EXERCISE GOAL
Copy out each line of the material in which the word "filter" can be found.

────────────────────────────────────────

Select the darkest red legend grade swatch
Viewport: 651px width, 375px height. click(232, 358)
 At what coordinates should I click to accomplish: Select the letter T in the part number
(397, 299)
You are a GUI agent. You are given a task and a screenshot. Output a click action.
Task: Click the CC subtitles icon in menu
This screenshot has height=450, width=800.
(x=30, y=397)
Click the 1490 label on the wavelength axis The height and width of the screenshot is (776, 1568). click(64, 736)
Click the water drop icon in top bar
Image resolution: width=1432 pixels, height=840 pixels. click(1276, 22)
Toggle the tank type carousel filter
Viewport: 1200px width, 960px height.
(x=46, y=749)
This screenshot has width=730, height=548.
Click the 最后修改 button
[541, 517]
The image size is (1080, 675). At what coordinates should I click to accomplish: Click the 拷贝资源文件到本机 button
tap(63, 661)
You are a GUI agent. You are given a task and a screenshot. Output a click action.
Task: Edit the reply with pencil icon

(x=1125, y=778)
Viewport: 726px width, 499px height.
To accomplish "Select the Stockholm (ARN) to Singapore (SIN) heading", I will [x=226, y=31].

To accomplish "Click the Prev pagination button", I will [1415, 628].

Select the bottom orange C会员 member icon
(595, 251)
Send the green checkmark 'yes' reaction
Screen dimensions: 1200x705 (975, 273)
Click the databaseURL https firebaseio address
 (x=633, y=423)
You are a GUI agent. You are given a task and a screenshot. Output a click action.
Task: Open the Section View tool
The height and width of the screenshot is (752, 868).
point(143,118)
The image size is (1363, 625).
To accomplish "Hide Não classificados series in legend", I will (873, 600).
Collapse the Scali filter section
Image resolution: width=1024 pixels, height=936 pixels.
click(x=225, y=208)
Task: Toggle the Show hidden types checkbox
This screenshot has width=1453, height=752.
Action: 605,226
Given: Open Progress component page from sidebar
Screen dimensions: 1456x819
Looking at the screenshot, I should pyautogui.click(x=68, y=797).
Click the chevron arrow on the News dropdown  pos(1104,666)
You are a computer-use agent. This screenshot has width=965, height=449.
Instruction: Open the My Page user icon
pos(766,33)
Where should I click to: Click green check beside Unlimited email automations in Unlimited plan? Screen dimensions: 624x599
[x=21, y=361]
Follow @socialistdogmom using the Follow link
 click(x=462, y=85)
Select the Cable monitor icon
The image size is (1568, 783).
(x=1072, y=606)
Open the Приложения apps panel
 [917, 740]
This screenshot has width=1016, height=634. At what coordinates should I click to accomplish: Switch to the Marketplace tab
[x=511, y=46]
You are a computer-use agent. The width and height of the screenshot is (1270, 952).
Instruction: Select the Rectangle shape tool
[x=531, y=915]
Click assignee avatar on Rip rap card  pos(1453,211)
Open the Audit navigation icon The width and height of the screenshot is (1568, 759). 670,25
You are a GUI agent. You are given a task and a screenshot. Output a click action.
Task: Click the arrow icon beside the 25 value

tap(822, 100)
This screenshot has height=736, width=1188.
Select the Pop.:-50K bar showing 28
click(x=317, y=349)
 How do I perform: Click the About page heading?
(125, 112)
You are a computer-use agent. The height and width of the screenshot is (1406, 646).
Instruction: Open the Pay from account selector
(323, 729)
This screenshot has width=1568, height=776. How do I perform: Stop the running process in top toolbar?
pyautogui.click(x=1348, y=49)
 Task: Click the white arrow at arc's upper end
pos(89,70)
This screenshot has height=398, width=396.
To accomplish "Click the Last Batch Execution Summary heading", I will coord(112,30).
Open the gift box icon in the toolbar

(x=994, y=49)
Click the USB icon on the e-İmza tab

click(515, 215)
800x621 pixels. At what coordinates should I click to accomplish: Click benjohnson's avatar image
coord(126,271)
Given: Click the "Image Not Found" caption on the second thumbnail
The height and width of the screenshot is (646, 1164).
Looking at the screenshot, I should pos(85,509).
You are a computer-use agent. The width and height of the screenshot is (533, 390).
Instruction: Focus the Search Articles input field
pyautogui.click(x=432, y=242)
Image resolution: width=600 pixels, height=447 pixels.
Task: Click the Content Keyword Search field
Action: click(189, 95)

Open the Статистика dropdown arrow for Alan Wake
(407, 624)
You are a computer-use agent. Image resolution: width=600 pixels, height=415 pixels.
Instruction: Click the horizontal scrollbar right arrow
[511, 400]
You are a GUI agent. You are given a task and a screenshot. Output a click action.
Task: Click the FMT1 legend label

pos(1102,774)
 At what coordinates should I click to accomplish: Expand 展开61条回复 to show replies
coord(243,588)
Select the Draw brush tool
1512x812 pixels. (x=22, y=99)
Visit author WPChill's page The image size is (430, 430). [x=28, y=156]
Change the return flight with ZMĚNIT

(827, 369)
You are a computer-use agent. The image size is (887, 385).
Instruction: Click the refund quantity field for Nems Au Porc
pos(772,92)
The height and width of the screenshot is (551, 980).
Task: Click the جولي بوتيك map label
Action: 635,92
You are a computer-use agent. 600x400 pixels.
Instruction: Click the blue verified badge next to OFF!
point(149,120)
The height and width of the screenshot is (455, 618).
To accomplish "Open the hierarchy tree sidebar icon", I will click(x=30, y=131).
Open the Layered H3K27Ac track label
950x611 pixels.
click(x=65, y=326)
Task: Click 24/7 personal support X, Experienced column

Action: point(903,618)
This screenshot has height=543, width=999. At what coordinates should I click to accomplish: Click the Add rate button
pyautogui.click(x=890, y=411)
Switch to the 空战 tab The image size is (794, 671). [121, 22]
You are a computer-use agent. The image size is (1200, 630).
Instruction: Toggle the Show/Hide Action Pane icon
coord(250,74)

────────────────────────────────────────

WRITTEN ANSWER
Toggle the tank type carousel filter
Collapse the Scali filter section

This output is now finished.